**Quoted passage:**
Welcome to dcat’s documentation!

dcat is data cataloging service for machine learning artisans. This python package is a backed by a web service, that stores meta data for machine learning artifacts. It currently supports 3 artifact types: Feature, Label, and Model.

dcat also provides a binary for the command line shell.

Installation

Install the latest version of dcat python package using pip

pip install dcat --no-cache-dir

Configuration

dcat talks to a web service to store the meta data. Currently, dcat relies on Environment variables to determine the webservice host and credentails.

Please contact the server administrator for the host name and credentials.

Here are the two common ways to add the Environment Variables.

Shell

Add the following lines to the shell initialization file, for example ~/.bashrc for Bash or ~/.zshrc for Zsh.

export DCAT_HOST=<hostname>
export DCAT_AUTH_USER=<username>
export DCAT_AUTH_PASSWORD=<password>

Restart the terminal session for the changes to take effect.

Python

import os

os.environ['DCAT_HOST'] = hostname
os.environ['DCAT_AUTH_USER'] = username
os.environ['DCAT_AUTH_PASSWORD'] = password

Again, please contact the administrator for the valid host name and credentials.

Artifacts

Dcat supports following artificat types. These artifcats should have a close resemblance the the artificats a machine learning artisan would work with.

Artifacts are identified by their Data Resource Names aka. DRNs. Each Artifact type has a unique DRN format.

Projects

DRN Format: drn:<project-slug>

A project is a top level artifact. We assume that a data team works on several projects. A project is mostly an independant entity, with its own ML models, features and labels.

CLI

The CLI binary supports following operations

# list projects
dcat projects list

# create project with name "Stock Prediction"
# and optional slug 'stocks'
dcat projects create "Stock Prediction" --slug 'stocks'

# modify an existing project
# projects are identified by their DRNs
# A project DRN will have a format of drn:<project-slug>
# For the above example, the drn will be `drn:stocks`

dcat projects modify drn:stocks --name "Stock Options Prediction"

# delete project
dcat projects delete drn:stocks

# getting help
dcat projects --help
dcat projects modify --help

Python

API
class dcat.project.Project(verbosity=0)
create(name, slug=None)
delete(drn)
list(**kwargs)
modify(drn, name=None)
Example
from dcat import Project

# list of projects
projects = Project.list()

# create a project
project = Project.create("Stock Prediction", slug="stocks")

# modify project
Project.modify("drn:stocks", name="Stock Option Prediction")

# delete project
Project.delete("drn:stocks")

Features

DRN Format: drn:<project-slug>:features:<version-id>

A feature or a feature matix is a feature vector for training and/or testing a machine learning model. A feature is always associated to a single project. Feature is expected to be stored at a given path, and that path should be added to this feature artifact.

Records in a dataset:
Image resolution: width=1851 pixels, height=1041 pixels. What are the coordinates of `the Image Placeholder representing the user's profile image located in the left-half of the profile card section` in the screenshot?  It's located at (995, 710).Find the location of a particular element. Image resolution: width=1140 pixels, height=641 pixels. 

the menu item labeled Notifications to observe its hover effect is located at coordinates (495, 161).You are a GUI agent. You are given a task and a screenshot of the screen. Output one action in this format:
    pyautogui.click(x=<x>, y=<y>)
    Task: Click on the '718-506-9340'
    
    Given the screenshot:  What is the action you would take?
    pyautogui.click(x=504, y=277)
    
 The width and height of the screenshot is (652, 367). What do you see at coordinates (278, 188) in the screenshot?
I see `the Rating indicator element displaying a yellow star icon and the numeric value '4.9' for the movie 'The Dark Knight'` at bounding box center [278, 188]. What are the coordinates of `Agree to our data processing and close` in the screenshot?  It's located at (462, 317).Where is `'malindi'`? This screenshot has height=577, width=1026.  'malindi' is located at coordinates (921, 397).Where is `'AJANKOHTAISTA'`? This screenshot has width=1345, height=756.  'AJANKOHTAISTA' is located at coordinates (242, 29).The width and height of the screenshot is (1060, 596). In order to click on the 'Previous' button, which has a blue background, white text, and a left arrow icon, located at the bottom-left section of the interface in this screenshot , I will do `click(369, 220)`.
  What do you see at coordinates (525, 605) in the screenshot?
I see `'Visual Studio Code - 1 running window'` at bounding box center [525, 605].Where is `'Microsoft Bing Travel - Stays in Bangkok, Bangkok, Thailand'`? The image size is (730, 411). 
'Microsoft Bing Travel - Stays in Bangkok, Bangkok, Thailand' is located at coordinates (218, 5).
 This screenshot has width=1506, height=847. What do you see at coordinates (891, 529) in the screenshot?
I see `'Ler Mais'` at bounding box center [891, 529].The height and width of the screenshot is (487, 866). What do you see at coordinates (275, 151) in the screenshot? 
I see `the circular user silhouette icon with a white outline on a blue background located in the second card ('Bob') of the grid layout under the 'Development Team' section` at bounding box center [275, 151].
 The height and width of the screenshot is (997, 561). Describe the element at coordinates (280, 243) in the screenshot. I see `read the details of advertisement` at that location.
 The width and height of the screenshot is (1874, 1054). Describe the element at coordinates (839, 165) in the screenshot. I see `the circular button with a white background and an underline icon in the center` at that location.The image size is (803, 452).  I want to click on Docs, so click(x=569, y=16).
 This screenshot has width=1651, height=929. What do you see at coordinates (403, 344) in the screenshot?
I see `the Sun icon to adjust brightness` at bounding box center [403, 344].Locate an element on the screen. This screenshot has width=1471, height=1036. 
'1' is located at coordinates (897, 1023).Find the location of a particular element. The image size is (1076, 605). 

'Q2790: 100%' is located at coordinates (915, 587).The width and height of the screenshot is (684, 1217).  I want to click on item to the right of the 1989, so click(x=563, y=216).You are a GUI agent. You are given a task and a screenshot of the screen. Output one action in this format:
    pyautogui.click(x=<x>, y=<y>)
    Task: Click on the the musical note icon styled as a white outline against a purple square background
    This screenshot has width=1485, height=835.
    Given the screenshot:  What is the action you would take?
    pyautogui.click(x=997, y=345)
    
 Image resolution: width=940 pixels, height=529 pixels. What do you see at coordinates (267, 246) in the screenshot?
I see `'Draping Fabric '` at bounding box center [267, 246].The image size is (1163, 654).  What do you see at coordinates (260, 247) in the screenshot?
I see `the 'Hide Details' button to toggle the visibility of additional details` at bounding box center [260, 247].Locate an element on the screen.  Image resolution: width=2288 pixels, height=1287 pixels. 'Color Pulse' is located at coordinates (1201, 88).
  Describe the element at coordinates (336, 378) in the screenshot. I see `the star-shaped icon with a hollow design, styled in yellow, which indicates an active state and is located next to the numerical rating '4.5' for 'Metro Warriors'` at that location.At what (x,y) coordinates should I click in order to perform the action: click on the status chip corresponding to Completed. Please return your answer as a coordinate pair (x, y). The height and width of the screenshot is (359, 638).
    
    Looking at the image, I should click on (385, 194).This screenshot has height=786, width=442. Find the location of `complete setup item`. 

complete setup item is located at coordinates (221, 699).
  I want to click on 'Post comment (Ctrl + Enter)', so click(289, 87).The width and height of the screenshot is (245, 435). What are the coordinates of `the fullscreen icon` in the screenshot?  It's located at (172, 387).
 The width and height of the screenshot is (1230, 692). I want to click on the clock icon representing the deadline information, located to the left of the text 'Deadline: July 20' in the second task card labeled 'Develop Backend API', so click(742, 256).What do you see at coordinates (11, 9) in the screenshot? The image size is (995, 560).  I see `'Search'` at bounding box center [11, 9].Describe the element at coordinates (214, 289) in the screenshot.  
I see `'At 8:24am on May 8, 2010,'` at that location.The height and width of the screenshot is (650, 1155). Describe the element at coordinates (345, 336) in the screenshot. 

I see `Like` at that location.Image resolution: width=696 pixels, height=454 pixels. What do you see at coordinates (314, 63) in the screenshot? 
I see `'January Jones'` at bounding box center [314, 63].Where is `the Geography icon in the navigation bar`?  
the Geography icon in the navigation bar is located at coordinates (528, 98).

**Challenges:**
A. Answer these questions about the dcat documentation:
(i) What command does it give for installing the dcat python package?
(ii) Which three environment variables does the Shell example export?
(iii) What DRN format does it give for features?
B. Proceed with the dcat documentation, picking up after its final sentence about the feature artifact.

**Results for the exercise:**
A.
(i) pip install dcat --no-cache-dir
(ii) DCAT_HOST, DCAT_AUTH_USER and DCAT_AUTH_PASSWORD
(iii) drn:<project-slug>:features:<version-id>

B.
CLI

The CLI binary supports following operations

# list all features in drn:stocks project
dcat features list drn:stocks

# create a new feature under drn:stocks project
# version is auto generated, but can also be explicitly passed
dcat features create drn:stocks \
        "s3://stocks-bucket/features/goog-features.parquet" \
        --version 'goog'

# modify an existing feature
# features are identified by their DRNs
# A feature DRN will have a format of
# drn:<project-slug>:features:<version-id>
# For the above example, the drn will be `drn:stocks:features:goog`

dcat features modify \
        drn:stocks:features:goog --version "google"

# delete project
dcat features delete drn:stocks:features:google

# getting help
dcat features --help
dcat features modify --help

Python

API
class dcat.feature.Feature(verbosity=0)
create(project_drn, path, attributes={}, lineages=[], version=None, notes=None)
delete(res_drn)
list(project_drn, attributes={}, lineages=[])
modify(res_drn, attributes={}, lineages=[], remove=False, version=None, notes=None)
Example
from dcat import Feature

# list all features in drn:stocks project
features = Feature.list("drn:stocks")

# create a feature in drn:stocks project
feature = feature.create(
        "drn:stocks",
        "s3://stocks-bucket/features/goog-features.parquet",
        version="goog"
)

# modify the feature we just created
Feature.modify(
        "drn:stocks:features:goog",
        version="google"
)

# delete the feature we just created
Feature.delete("drn:stocks:features:google")

Labels

DRN Format: drn:<project-slug>:labels:<version-id>

A label is a data set with mapping between instance ids and target outcome. A label is always associated to a single project. Label is expected to be stored at a given path, and that path should be added to this label artifact.

CLI

The CLI binary supports following operations

# list all labels in drn:stocks project
dcat labels list drn:stocks

# create a new label under drn:stocks project
# version is auto generated, but can also be explicitly passed
dcat labels create drn:stocks \
        "s3://stocks-bucket/labels/buy-goog-labels.parquet" \
        --version 'buy-goog'

# modify an existing label
# labels are identified by their DRNs
# A label DRN will have a format of
# drn:<project-slug>:labels:<version-id>
# For the above example, the drn will be
# `drn:stocks:labels:buy-goog`

dcat labels modify \
        drn:stocks:labels:buy-goog --version "sell-goog"

# delete project
dcat labels delete drn:stocks:labels:sell-goog

# getting help
dcat labels --help
dcat labels modify --help

Python

API
class dcat.label.Label(verbosity=0)
create(project_drn, path, attributes={}, lineages=[], version=None, notes=None)
delete(res_drn)
list(project_drn, attributes={}, lineages=[])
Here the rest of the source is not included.